After being forced to deliver sour grapes in my last few columns – thanks to some unexpectedly negative experiences with Oracle and DB2, not to mention the lack of new features in MDX and Windows 8 – I am pleased to have positive news to share. On May 12 I was fortunate to be able attend the first SQL Saturday held in Rochester, which outdid my own expectations, not to mention those of the organizers.
The event was largely due to the efforts of the new president of the Professional Association of SQL Server (PASS) Rochester chapter, Matt Slocum, who recently reinvigorated the group by scheduling some face-to-face meetings between local DBAs. I joined that group at some point during the last couple of years, but was forced to miss the only meeting due to poor health, as usual, so the first meeting our new president scheduled in late April was my first opportunity to meet DBAs who are actually working in the field. After years of studying SQL Server on my own, it was relief to meet people who didn’t react with a blank stare when I mentioned terms like optimistic concurrency or phantom updates; Matt Slocum and I actually shared a few laughs over SQL Injection jokes, like Bobby Tables and this clever license plate. About ten people attended that meeting and another a few days before SQL Saturday, when a few of our local PASS members helped out by stuffing information packets for the attendees. Many of the same people also volunteered to man booths, act as proctors and help out in other ways, but I wasn’t available to chip in due to time constraints on Saturday itself.

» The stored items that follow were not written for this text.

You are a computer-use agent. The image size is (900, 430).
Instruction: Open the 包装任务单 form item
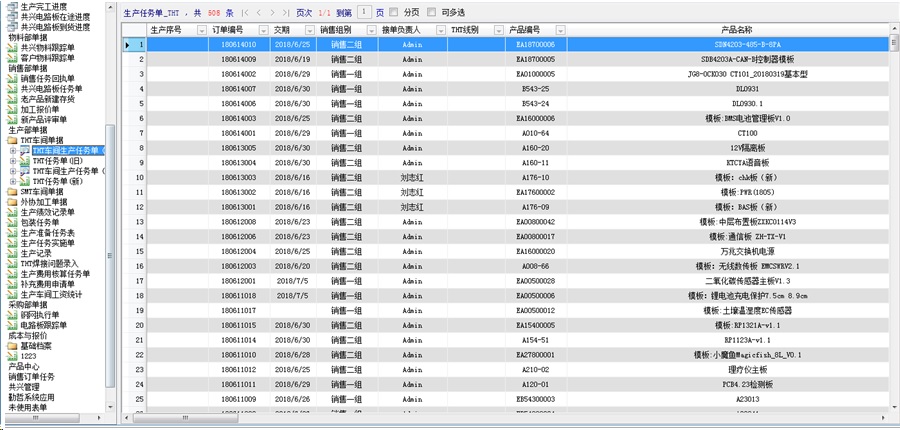pyautogui.click(x=14, y=222)
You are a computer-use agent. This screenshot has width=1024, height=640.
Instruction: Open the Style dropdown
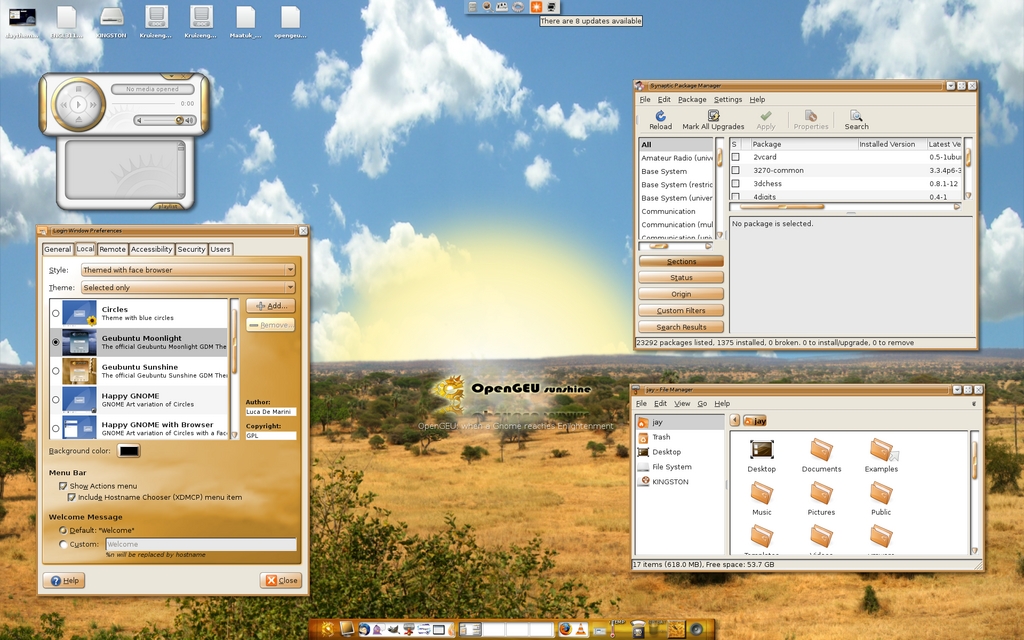pyautogui.click(x=188, y=270)
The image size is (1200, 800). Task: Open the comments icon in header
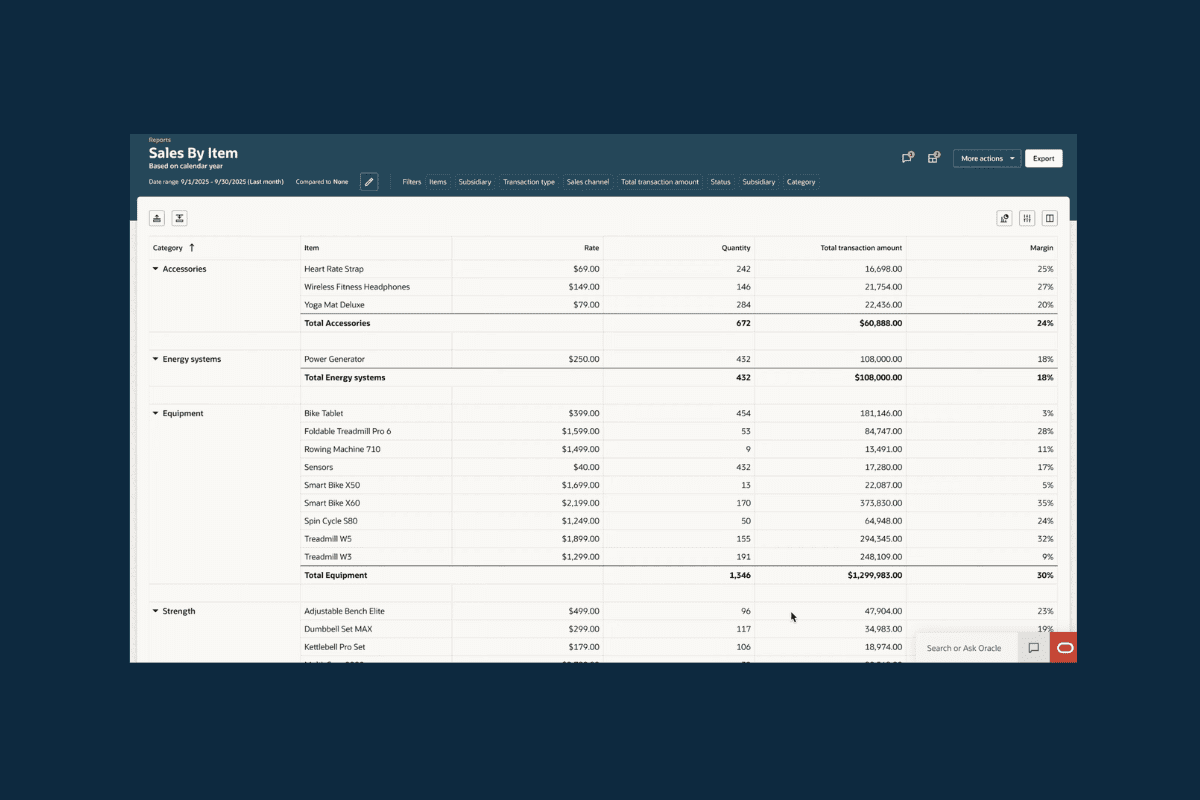(907, 158)
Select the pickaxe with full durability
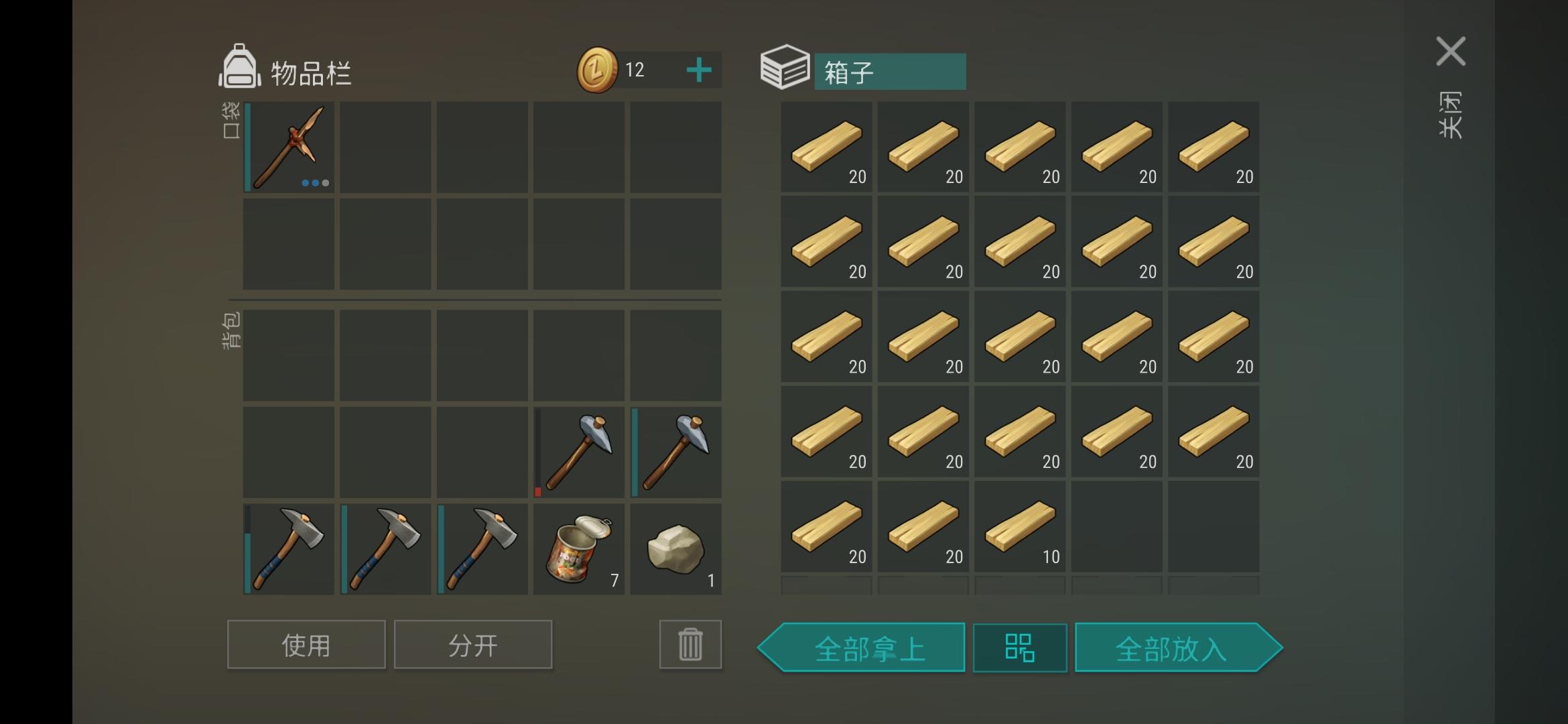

They needed all the manpower they could get, given that the crowd at the Rochester Institute of Technology (RIT) exceeded the expectations of the organizers. I haven’t checked back with Matt yet to get any final figures, but I heard that the unofficial attendance number by early afternoon was above 250. The day was divided into five one-hour sessions, in which speakers discussed topics related to their particular fields of expertise in six classrooms, for a total of 30 sessions to choose from. In addition, a few of the vendors who had information booths set up in the main foyer gave presentations on their products during the lunch break. Most of the attendees seemed content to spend the hour swapping SQL Server stories over the catered lunch, which was inexpensive but didn’t taste like it. After waiting years to discuss SQL Server with others, it was a bit of a shock to meet scores of people who worked with it on a daily basis. I simply couldn’t find enough time in the day to discuss everything I wanted to with the DBAs there, whose eyes sometimes lit up when I brought up particular topics to them during the breaks between sessions or during lunch in the main foyer. For example, I ran into a developer from a local business intelligence company called iVEDiX and asked him a question, which quickly snowballed out of control into a lot of interesting speculation on such topics as the future of BI, data mining and similar topics, before we ran out of time in the break between sessions. Golisano Hall seemed to be filled with similar face-to-face chats between DBAs on every conceivable aspect of SQL Server, which left me with the impression that SQL Saturday has a bright future in Rochester, where the local PASS chapter plans to make it an annual event.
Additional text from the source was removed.